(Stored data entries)

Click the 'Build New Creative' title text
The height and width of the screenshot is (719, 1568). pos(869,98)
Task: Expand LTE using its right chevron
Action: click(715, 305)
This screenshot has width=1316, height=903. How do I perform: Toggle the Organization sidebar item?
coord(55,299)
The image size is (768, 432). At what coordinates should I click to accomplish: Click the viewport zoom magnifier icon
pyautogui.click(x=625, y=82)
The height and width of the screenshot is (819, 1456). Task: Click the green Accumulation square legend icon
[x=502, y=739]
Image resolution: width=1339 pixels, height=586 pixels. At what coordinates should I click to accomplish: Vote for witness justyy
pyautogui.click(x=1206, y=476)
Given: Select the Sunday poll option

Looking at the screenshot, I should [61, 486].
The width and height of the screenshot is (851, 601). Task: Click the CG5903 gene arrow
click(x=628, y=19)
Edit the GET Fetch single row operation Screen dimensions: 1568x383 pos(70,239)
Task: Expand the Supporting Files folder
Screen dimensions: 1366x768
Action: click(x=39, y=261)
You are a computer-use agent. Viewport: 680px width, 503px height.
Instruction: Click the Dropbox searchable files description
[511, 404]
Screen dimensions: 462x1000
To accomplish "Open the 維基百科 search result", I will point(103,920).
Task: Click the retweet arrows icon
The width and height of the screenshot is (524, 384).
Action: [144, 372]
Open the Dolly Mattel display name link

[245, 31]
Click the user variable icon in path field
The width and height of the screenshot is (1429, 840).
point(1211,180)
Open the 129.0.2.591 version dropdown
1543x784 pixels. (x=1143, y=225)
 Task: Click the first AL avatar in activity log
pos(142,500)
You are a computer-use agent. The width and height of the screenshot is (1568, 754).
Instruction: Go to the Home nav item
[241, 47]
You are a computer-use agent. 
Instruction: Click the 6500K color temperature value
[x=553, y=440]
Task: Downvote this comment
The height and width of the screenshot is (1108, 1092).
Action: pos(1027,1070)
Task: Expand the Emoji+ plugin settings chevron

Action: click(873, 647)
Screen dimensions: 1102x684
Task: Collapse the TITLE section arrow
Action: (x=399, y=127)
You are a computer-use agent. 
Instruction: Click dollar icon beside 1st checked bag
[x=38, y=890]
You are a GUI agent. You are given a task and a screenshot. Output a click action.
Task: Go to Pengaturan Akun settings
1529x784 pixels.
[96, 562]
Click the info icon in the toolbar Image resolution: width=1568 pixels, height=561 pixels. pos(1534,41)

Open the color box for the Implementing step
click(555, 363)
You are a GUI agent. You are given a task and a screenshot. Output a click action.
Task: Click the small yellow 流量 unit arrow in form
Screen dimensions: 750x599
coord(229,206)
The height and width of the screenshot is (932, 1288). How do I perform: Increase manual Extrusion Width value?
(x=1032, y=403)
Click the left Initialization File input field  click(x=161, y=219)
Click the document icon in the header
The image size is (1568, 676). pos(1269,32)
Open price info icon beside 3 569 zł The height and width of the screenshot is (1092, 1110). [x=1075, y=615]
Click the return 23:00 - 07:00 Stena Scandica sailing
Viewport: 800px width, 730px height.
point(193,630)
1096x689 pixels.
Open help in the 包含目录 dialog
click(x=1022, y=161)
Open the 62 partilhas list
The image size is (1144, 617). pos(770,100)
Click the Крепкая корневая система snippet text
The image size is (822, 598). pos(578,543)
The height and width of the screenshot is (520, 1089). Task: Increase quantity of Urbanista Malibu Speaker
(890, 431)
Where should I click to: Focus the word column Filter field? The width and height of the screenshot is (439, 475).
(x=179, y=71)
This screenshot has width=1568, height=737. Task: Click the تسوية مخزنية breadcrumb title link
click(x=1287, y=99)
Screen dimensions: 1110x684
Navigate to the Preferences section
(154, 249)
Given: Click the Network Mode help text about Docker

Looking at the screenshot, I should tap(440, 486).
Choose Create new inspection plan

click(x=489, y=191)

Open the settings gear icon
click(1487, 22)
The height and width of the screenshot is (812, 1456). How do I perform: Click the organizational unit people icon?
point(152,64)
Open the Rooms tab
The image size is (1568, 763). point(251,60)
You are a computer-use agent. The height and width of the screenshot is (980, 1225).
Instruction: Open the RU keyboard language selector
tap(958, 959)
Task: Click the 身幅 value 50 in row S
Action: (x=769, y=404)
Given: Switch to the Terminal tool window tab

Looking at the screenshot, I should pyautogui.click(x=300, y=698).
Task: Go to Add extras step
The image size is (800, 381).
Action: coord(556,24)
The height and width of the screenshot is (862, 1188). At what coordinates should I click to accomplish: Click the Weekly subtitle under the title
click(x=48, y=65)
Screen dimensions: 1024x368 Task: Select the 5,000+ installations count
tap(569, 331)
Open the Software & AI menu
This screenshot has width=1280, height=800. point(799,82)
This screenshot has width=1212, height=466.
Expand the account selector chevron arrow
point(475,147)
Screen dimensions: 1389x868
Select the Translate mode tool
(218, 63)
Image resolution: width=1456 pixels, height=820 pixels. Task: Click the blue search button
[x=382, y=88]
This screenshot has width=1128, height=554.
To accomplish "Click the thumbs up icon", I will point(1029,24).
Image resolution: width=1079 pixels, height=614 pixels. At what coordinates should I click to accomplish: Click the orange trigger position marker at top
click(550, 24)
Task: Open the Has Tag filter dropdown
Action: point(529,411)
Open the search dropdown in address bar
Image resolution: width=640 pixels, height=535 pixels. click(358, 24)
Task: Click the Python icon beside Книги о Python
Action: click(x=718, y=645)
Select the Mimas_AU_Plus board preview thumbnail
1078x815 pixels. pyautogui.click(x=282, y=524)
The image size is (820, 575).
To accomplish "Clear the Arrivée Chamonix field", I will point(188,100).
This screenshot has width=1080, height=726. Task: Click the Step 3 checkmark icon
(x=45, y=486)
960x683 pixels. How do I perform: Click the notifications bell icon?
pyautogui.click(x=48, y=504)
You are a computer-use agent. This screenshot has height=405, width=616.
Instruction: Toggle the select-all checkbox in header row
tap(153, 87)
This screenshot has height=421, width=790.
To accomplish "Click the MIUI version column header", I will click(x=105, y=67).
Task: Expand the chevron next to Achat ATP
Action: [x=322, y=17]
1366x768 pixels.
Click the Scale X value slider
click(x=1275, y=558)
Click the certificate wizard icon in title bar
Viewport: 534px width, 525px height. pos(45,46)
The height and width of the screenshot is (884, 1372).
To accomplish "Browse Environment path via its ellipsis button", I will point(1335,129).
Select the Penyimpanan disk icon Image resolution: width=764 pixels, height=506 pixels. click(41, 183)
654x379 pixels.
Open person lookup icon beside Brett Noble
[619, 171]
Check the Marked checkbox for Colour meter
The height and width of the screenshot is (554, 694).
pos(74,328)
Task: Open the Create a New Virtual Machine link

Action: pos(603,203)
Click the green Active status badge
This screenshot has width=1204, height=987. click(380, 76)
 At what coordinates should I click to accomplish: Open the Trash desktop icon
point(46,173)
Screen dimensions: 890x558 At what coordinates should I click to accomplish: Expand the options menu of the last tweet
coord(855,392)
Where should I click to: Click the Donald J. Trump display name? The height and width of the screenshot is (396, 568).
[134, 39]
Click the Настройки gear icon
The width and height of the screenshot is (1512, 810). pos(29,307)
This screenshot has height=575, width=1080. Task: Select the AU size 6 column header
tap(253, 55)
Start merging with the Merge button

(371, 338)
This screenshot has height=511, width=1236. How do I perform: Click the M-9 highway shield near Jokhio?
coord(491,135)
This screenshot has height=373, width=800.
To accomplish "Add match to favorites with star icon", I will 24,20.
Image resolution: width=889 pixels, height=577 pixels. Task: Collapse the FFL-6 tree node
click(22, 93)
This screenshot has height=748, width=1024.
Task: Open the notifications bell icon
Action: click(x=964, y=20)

§ WORK REQUEST: Report back every line of the entries in which "agent" occurs.

§ YOUR RESPONSE:
You are a computer-use agent. Viewport: 680px width, 503px height.
You are a computer-use agent. The width and height of the screenshot is (1568, 754).
You are a computer-use agent. 
You are a computer-use agent. 
You are a GUI agent. You are given a task and a screenshot. Output a click action.
You are a GUI agent. You are given a task and a screenshot. Output a click action.
You are a computer-use agent. The height and width of the screenshot is (980, 1225).
You are a computer-use agent. This screenshot has height=405, width=616.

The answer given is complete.